# EXTRACTED TEXT:
####################

The film, which won the Special Mention for the Camera D’Or, is an intimate portrayal of a father (Sope Dirisu) and his two sons (Godwin and Chibuike Egbo), attempting to claim back pay they're owed.
Set in Lagos on June 24, 1993, the city seems ready to explode: it's the day that strongman general Ibrahim Badamasi Babangida annuls the results of the presidential elections, held two weeks earlier and set to finally free the country from military rule.
"I hope that they feel it's an honest portrayal of what it is like to be Nigerian and the sort of hurdles that life kind of throws at you," Davies, 40, told AFP ahead of the film's premiere Thursday evening.
His brother, Wale, who co-wrote the film, remembers the day vividly. It was a defining moment in the country's trajectory -- and at the same time, in a nation where the median age is 19, is for many confined to history books or family lore.
"It's the closest thing I've ever seen to mass trauma, actually, where everybody was very disappointed," he said.
"It felt like the idea that a country owes something to its citizens, some sort of unspoken contract was broken."
Nigeria eventually returned to civilian rule in 1999. But the family struggles portrayed in the film are likely to resonate 26 years later, as the country grinds through a cost-of-living crisis under President Bola Tinubu's economic reforms.

####################

# RECORDS SHOWN:
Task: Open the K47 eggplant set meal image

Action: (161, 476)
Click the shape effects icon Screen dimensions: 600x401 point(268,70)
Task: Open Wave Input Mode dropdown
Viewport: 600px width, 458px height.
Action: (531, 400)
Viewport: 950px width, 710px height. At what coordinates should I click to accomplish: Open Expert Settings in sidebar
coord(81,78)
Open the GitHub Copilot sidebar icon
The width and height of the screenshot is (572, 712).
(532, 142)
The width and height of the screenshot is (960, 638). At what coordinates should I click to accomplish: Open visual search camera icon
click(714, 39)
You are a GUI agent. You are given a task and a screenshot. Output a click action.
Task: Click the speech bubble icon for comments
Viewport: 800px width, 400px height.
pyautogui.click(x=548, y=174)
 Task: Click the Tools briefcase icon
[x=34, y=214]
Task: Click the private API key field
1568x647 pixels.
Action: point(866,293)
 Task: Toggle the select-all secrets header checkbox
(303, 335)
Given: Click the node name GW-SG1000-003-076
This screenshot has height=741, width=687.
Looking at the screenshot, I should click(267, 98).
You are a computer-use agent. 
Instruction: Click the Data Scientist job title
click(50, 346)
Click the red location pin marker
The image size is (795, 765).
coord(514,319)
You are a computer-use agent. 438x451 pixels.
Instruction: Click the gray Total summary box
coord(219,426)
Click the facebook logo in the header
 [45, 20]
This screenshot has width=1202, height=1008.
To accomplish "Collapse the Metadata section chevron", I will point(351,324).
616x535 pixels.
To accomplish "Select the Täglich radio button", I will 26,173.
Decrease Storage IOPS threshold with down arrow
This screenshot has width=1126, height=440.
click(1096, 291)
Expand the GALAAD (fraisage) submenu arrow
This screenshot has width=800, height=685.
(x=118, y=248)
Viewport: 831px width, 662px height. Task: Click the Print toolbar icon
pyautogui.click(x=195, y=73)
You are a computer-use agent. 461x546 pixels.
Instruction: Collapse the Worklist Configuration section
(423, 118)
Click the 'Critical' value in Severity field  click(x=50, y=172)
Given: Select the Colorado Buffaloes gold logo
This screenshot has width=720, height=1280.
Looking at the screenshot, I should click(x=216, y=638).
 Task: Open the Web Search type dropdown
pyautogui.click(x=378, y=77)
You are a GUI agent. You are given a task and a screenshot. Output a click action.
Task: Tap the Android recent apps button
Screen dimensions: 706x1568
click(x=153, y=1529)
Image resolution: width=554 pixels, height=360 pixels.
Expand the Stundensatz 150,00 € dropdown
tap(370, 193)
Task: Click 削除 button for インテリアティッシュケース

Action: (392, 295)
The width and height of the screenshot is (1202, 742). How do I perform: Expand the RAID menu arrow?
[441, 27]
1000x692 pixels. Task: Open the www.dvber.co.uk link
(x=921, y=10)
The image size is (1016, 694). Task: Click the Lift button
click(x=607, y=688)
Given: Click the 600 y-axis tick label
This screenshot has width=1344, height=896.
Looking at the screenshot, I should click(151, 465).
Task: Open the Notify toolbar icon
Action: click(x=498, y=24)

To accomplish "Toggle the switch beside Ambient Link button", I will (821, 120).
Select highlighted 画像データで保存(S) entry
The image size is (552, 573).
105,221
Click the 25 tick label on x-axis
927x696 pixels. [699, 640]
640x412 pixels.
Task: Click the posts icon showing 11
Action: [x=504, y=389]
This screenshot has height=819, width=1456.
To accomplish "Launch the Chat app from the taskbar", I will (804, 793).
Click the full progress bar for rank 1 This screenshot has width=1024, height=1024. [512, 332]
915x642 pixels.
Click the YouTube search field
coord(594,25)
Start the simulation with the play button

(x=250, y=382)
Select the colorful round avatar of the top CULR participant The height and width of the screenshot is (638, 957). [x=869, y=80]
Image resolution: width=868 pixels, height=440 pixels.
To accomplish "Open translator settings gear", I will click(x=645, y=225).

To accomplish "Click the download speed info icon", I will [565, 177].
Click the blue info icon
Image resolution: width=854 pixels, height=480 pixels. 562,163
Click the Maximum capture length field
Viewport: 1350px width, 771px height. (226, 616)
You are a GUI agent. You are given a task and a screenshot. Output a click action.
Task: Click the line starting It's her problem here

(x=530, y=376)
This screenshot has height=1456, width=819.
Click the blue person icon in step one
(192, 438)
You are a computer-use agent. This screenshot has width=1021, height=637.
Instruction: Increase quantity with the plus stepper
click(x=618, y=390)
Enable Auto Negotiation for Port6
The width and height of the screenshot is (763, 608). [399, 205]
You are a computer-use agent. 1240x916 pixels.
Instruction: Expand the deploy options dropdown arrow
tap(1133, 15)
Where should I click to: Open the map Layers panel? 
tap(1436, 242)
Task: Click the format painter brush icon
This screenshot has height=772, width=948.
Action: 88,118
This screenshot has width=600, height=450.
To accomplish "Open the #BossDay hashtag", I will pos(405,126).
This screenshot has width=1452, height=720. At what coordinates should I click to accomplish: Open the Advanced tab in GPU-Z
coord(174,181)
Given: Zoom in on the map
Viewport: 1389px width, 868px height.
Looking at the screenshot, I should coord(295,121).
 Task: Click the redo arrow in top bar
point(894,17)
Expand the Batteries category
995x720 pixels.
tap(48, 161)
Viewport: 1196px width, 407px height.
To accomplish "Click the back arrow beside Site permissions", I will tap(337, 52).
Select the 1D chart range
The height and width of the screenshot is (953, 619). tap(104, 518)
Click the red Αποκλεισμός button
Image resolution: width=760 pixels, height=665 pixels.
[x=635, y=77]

####################

# USING THE INFORMATION:
(a) Reproduce the passage about the film word for word, from "Nigeria eventually returned" up to and including "Tinubu's economic reforms.".
(b) List every person named in the passage about the film.

# TASK ANSWERS:
(a)
Nigeria eventually returned to civilian rule in 1999. But the family struggles portrayed in the film are likely to resonate 26 years later, as the country grinds through a cost-of-living crisis under President Bola Tinubu's economic reforms.

(b)
- Sope Dirisu
- Godwin Egbo
- Chibuike Egbo
- Ibrahim Badamasi Babangida
- Davies
- Wale
- Bola Tinubu